- Opening Delimiter -
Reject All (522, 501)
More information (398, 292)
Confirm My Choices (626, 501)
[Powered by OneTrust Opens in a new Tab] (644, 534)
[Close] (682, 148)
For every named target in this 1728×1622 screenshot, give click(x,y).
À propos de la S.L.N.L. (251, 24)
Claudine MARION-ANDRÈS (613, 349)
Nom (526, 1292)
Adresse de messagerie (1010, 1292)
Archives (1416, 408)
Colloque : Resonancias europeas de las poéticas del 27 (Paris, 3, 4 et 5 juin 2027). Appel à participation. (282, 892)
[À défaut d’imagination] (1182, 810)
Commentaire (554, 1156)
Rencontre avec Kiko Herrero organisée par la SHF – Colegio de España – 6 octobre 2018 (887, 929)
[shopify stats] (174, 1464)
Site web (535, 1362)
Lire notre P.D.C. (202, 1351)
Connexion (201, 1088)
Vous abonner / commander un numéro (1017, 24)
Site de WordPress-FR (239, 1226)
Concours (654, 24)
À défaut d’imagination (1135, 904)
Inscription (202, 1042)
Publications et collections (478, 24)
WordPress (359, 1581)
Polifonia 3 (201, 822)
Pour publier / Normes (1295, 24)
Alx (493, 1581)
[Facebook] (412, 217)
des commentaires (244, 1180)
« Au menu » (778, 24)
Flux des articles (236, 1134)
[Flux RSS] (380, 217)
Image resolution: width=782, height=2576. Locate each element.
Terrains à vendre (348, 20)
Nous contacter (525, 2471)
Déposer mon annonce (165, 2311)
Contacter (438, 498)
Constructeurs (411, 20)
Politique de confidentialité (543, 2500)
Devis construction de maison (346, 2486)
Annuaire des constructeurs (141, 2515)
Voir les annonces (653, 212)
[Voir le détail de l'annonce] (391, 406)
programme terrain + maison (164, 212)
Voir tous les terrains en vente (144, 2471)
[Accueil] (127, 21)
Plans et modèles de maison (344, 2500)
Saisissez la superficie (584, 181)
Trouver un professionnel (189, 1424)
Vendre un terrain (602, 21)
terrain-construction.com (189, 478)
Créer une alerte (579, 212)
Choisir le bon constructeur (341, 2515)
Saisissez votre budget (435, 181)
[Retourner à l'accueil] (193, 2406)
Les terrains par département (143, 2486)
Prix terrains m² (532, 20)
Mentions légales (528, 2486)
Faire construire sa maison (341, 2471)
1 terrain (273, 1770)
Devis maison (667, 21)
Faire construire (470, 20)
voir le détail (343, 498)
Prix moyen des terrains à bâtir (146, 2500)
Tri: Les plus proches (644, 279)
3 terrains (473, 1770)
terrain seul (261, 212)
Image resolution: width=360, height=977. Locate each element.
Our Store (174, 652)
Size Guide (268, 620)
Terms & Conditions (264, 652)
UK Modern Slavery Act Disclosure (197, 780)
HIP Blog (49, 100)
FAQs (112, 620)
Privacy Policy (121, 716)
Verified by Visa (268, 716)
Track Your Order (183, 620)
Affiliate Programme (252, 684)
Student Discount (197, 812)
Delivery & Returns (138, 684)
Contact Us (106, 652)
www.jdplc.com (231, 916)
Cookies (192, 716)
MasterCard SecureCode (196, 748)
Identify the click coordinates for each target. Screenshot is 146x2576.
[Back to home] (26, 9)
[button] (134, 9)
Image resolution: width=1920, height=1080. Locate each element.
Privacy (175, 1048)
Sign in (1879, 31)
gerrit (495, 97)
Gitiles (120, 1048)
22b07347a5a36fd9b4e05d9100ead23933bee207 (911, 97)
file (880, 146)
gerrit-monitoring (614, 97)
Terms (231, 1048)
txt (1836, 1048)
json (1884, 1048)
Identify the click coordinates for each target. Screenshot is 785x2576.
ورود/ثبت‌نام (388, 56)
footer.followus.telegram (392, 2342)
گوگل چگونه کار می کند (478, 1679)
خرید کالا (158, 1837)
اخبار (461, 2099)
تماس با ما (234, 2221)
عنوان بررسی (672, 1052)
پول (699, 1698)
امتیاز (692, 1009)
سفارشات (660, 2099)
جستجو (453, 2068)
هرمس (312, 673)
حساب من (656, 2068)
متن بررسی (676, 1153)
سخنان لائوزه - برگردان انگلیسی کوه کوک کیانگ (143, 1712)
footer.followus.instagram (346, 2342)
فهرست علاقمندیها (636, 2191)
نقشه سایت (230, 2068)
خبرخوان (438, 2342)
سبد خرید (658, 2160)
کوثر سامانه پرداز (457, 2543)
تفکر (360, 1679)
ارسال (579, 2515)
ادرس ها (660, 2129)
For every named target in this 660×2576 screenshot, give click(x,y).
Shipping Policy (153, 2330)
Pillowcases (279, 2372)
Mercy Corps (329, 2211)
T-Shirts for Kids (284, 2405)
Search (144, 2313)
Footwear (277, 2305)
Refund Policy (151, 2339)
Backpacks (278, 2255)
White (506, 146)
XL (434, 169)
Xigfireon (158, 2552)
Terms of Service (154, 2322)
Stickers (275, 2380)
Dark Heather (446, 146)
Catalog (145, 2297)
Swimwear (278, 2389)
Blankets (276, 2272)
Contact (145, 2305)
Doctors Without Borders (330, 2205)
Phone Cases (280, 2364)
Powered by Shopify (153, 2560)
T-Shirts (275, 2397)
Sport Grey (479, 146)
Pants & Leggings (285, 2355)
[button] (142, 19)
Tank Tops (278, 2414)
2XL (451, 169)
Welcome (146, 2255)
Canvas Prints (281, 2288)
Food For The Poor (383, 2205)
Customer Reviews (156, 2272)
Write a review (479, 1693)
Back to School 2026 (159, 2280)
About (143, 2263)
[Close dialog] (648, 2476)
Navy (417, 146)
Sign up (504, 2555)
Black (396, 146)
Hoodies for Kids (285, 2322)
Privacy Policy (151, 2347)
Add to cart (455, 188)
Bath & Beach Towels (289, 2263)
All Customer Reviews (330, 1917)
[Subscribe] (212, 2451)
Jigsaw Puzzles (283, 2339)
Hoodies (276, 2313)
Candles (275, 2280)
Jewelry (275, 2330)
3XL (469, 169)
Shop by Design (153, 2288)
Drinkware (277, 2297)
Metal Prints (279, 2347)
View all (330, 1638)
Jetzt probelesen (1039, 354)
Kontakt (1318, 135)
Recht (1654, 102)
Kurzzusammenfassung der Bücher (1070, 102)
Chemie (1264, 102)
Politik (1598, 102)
- Closing Delimiter -
**ABOUT THIS EXERCISE:** Find the word "footer" in the entries, then copy out every line that has it.

**RESPONSE TO THIS EXERCISE:**
footer.followus.telegram (392, 2342)
footer.followus.instagram (346, 2342)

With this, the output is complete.